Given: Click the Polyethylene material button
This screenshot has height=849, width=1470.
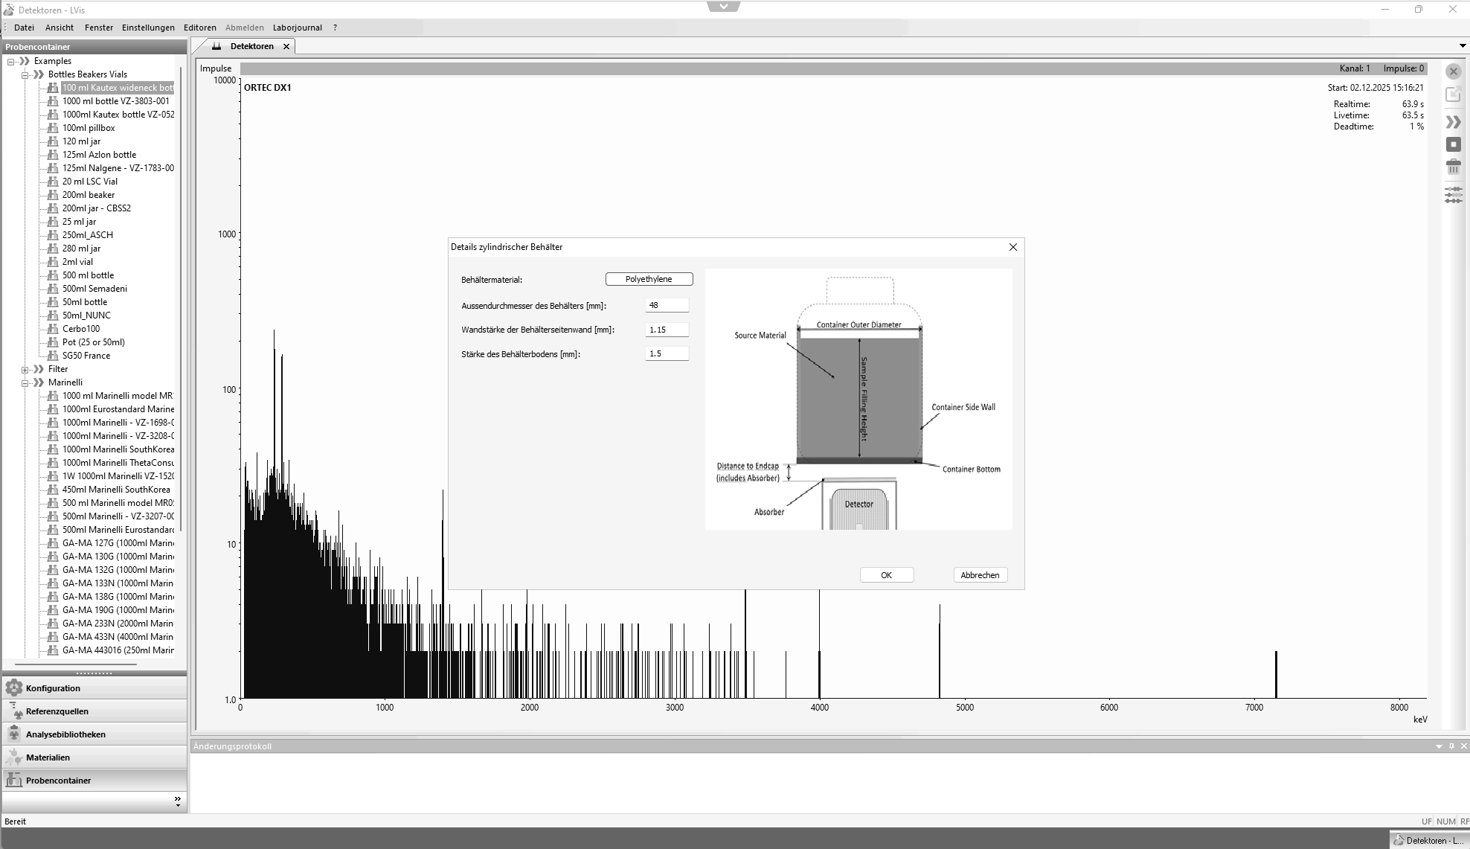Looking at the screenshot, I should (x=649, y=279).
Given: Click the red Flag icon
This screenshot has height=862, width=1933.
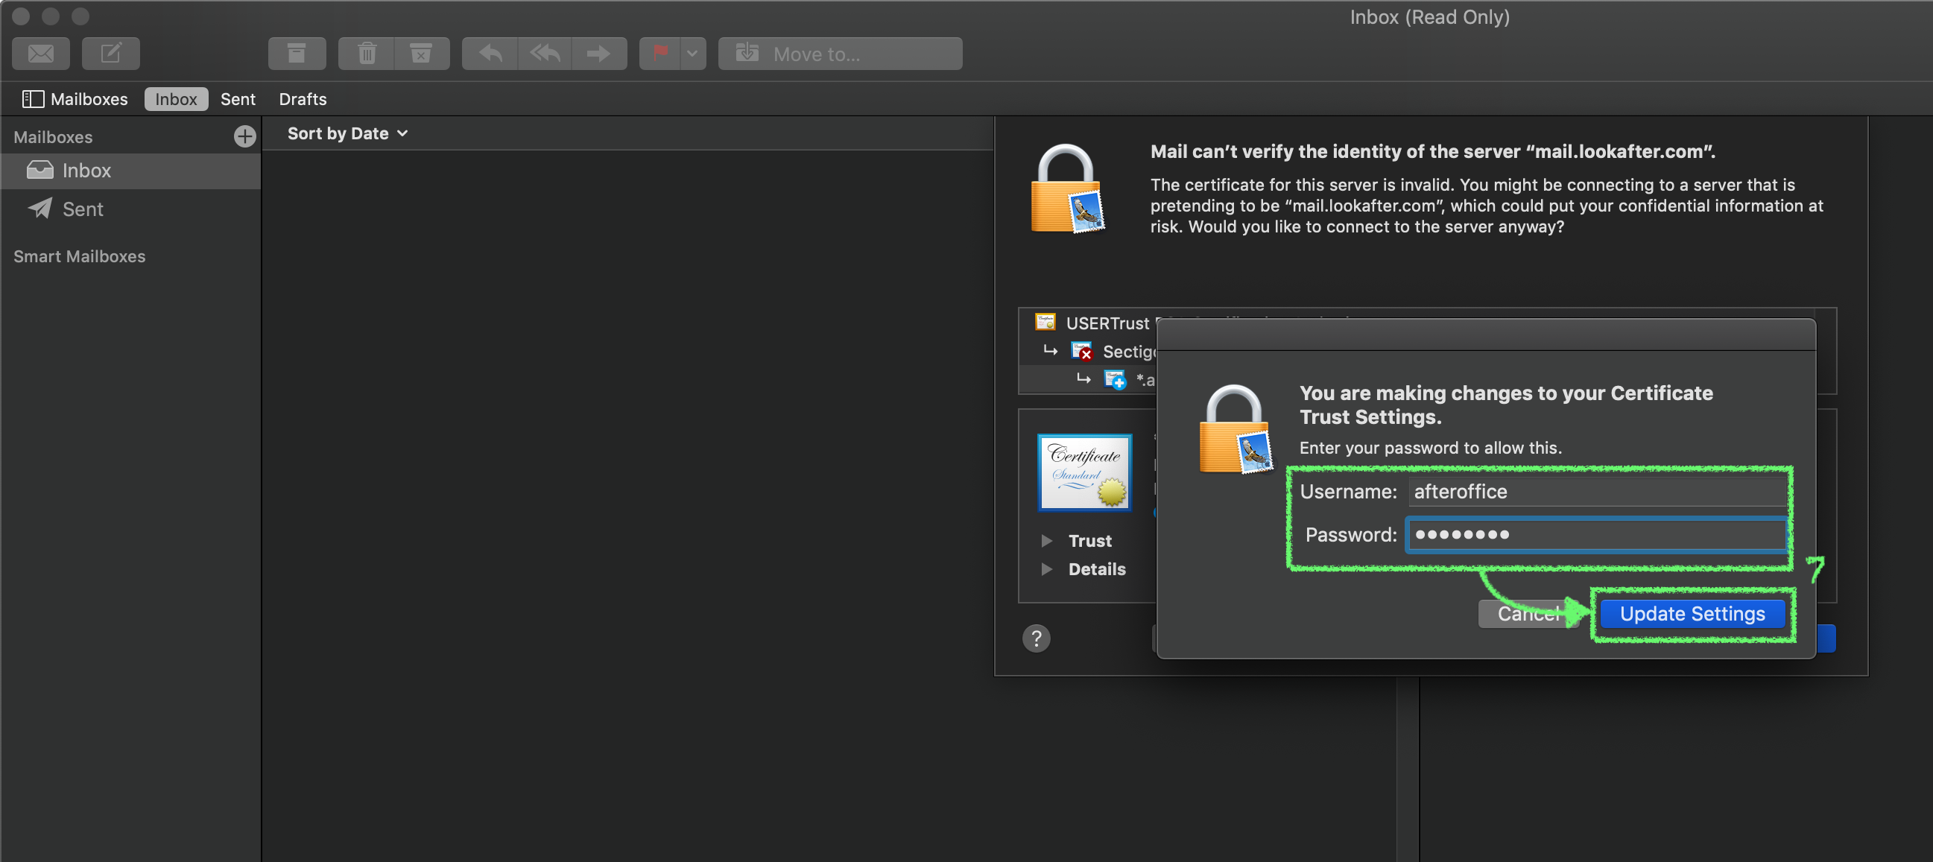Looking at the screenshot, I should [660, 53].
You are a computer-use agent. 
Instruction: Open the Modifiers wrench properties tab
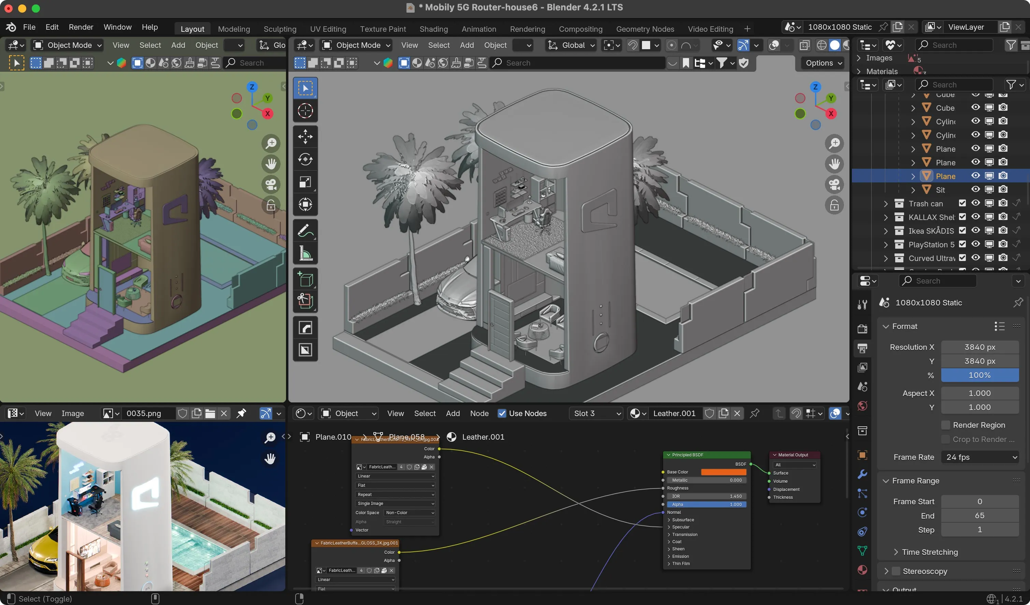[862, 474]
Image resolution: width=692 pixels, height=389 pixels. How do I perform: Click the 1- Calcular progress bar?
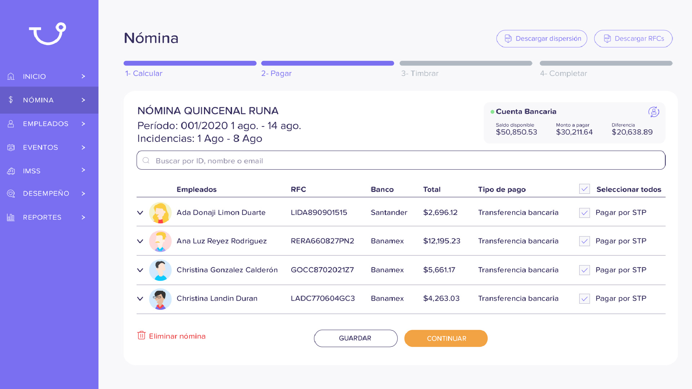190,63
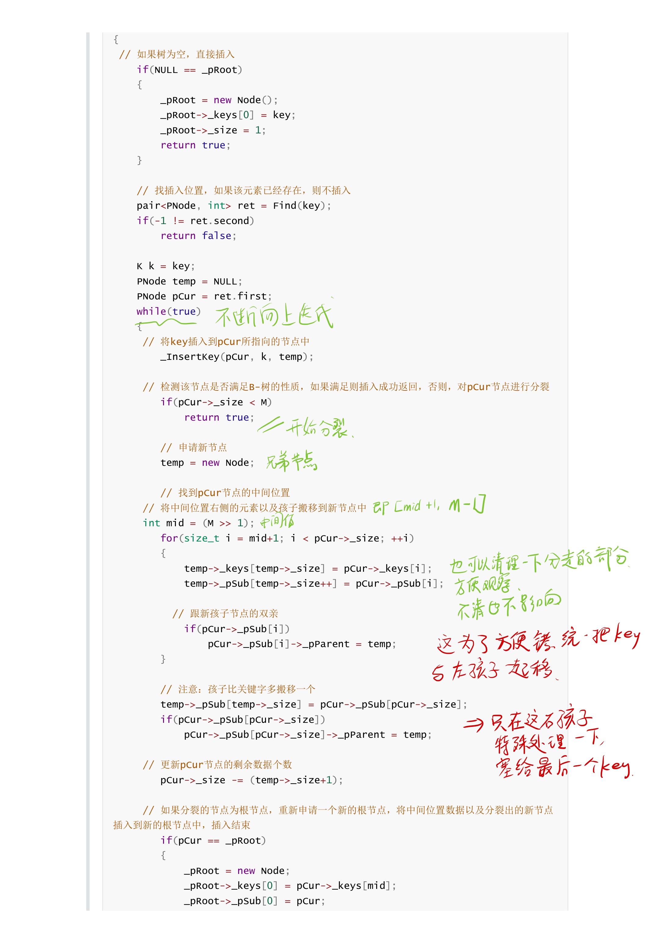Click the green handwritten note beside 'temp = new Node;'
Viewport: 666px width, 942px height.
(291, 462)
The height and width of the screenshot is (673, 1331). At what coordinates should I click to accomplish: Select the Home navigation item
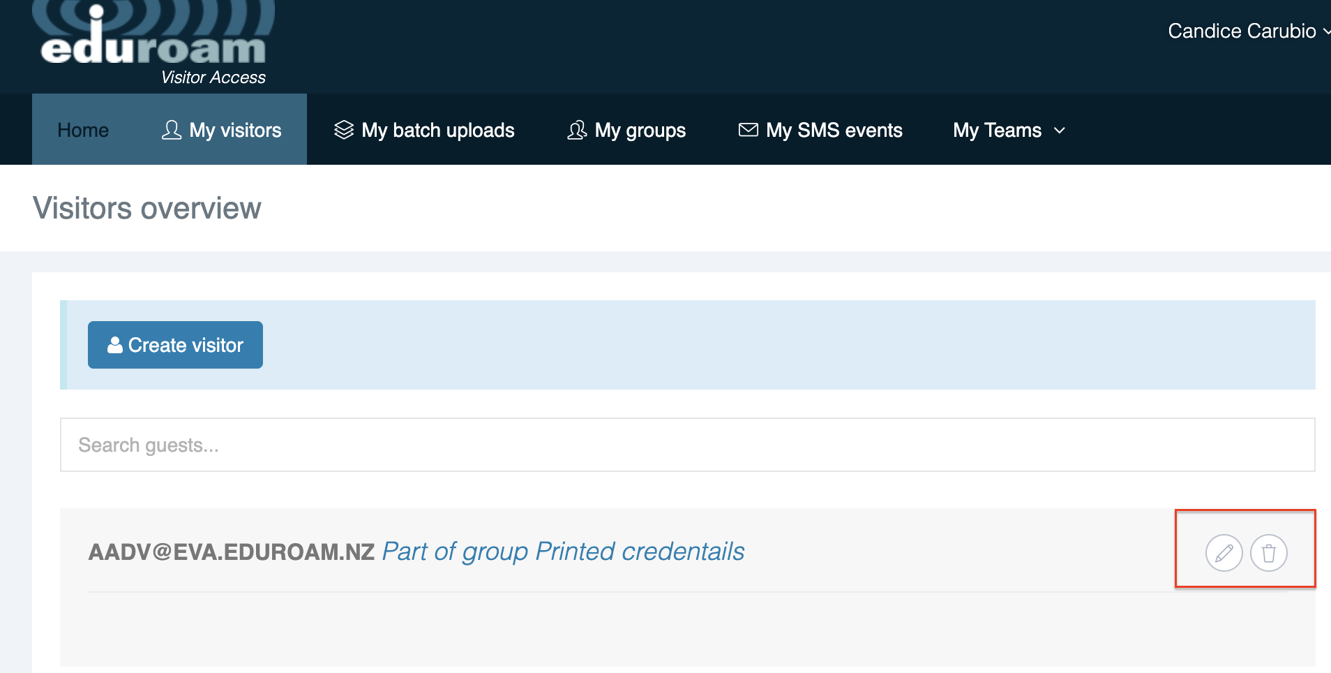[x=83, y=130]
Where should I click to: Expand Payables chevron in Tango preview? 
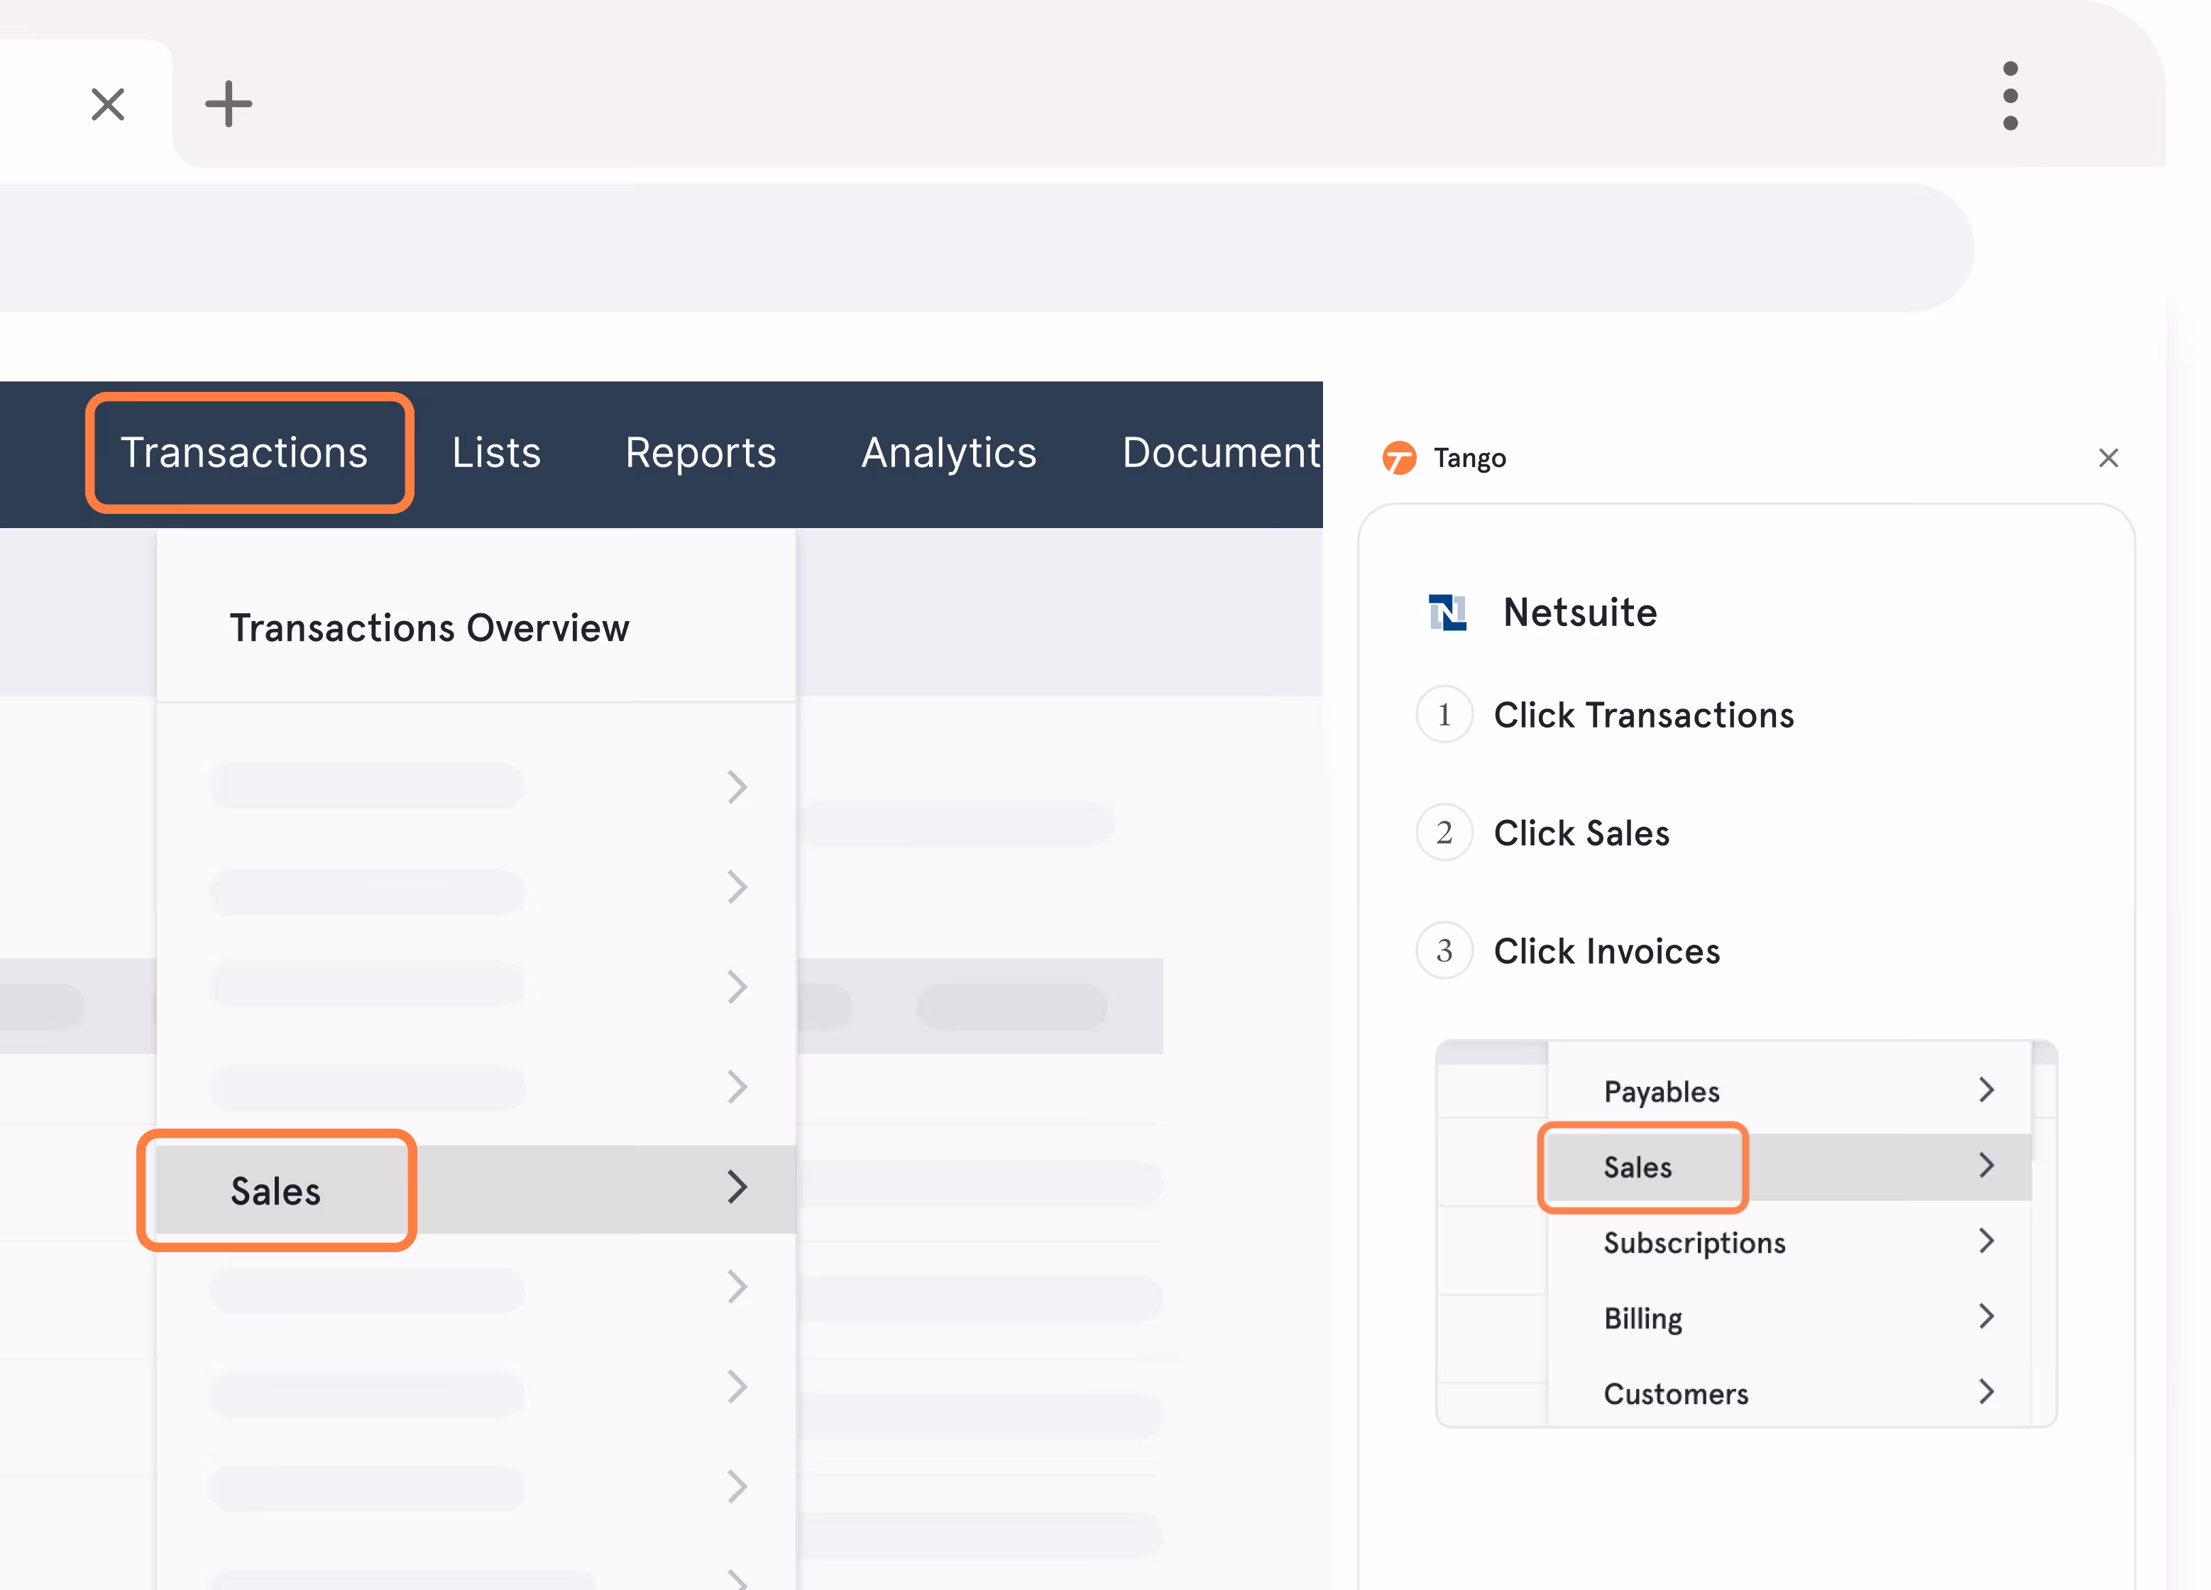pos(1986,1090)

________________________

» **Your goal**
Begin at the line containing "Instruction: Open the" and extract every line through the end of the records, inclusive, exactly and only; omit pictures.

» **Solved exercise**
Instruction: Open the Modifiers wrench properties tab
[862, 474]
Image resolution: width=692 pixels, height=389 pixels. How do I perform: Click the 1- Calcular progress bar?
190,63
Click the green handwritten note beside 'temp = new Node;'
Viewport: 666px width, 942px height.
(291, 462)
The height and width of the screenshot is (673, 1331). At what coordinates should I click to accomplish: Select the Home navigation item
[x=83, y=130]
Where should I click to: Expand Payables chevron in Tango preview? 
pos(1986,1090)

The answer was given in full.